**LANGKAH KERJA**
**a)** Terjemahkan kalimat berikut dari teks tentang perburuan badak ke dalam bahasa Inggris: "Data baru itu menunjukkan bahwa mayoritas perburuan illegal di Afrika, yang mencapai 95 persen, terjadi di Zimbabwe dan Afrika Selatan."
**b)** Tulis ulang secara persis bagian teks tentang perburuan badak yang dimulai dengan kata-kata "Perburuan dan perdagangan" dan berlanjut sampai kata-kata "untuk membunuh badak.".

===== TEKS BACAAN =====

Perburuan dan perdagangan illegal binatang langka itu didorong oleh tingginya permintaan terhadap cula dari sejumlah negara Asia. Laporan itu menyebutkan, perdagangan itu diperburuk oleh semakin canggihnya para pemburu illegal, yang kini menggunakan obat, racun, busur crossbow, dan senapan berkaliber tinggi untuk membunuh badak.
Data baru itu menunjukkan bahwa mayoritas perburuan illegal di Afrika, yang mencapai 95 persen, terjadi di Zimbabwe dan Afrika Selatan. “Kedua negara ini secara bersama-sama membentuk episentrum krisis perburuan illegal yang tak dapat dihentikan di Afrika Selatan,” kata Tom Milliken dari TRAFFIC.
Laporan, yang diajukan kepada Convention on International Trade in Endangered Species of Wild Fauna and Flora (CITES) sebelum pertemuan Conference of the Parties ke-15 (CoP15) Maret mendatang itu, mendokumentasikan penurunan efektivitas penegakan hukum dan melonjaknya intensitas perburuan illegal di Afrika. Situasi di Zimbabwa amat serius karena jumlah badaknya kini menurun dan hanya tiga persen dari kasus perburuan badak yang dijatuhi hukuman di Zimbabwe.

===== ENTRI DATA =====

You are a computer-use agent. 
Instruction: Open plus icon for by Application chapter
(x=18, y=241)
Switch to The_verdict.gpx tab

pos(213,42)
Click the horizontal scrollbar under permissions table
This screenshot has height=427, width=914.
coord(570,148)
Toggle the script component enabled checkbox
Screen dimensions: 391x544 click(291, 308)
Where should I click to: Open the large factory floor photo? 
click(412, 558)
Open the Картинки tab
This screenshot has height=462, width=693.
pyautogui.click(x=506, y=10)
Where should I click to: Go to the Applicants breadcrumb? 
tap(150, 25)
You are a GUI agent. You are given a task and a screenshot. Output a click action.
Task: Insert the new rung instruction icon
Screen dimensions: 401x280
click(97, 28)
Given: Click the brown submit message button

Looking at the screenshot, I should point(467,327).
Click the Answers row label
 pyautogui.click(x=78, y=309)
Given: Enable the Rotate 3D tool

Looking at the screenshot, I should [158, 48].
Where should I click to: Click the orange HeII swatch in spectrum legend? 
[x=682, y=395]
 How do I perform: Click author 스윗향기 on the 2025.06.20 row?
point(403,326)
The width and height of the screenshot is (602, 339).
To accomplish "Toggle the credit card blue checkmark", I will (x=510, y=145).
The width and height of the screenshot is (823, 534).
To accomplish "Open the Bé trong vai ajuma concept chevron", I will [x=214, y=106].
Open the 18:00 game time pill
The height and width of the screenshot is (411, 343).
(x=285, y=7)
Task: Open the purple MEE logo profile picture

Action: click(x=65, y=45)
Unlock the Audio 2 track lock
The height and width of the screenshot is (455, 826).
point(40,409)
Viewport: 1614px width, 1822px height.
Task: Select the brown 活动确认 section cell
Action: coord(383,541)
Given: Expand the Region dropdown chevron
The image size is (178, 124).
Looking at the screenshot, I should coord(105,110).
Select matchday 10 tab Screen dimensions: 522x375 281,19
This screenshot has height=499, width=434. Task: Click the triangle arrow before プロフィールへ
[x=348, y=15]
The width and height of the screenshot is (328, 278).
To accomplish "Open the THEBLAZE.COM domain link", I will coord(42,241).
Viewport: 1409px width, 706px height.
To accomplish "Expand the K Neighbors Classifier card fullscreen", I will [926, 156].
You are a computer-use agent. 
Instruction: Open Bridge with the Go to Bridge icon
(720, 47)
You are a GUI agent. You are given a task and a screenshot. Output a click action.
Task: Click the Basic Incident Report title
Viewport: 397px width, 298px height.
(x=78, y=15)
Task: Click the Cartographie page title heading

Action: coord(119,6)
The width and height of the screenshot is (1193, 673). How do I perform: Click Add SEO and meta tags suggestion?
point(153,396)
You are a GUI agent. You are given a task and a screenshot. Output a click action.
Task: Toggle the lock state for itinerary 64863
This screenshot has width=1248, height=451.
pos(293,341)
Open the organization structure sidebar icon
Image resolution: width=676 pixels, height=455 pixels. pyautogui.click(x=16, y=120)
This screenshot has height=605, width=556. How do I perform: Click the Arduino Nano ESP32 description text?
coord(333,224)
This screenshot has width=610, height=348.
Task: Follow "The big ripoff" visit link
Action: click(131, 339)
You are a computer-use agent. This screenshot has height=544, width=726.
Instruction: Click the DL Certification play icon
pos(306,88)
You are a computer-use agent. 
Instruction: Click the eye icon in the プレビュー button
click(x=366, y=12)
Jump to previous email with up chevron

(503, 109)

=====

**HASIL TIAP TUGAS**
**a)** The new data show that the majority of illegal poaching in Africa, amounting to 95 percent, takes place in Zimbabwe and South Africa.

**b)**
Perburuan dan perdagangan illegal binatang langka itu didorong oleh tingginya permintaan terhadap cula dari sejumlah negara Asia. Laporan itu menyebutkan, perdagangan itu diperburuk oleh semakin canggihnya para pemburu illegal, yang kini menggunakan obat, racun, busur crossbow, dan senapan berkaliber tinggi untuk membunuh badak.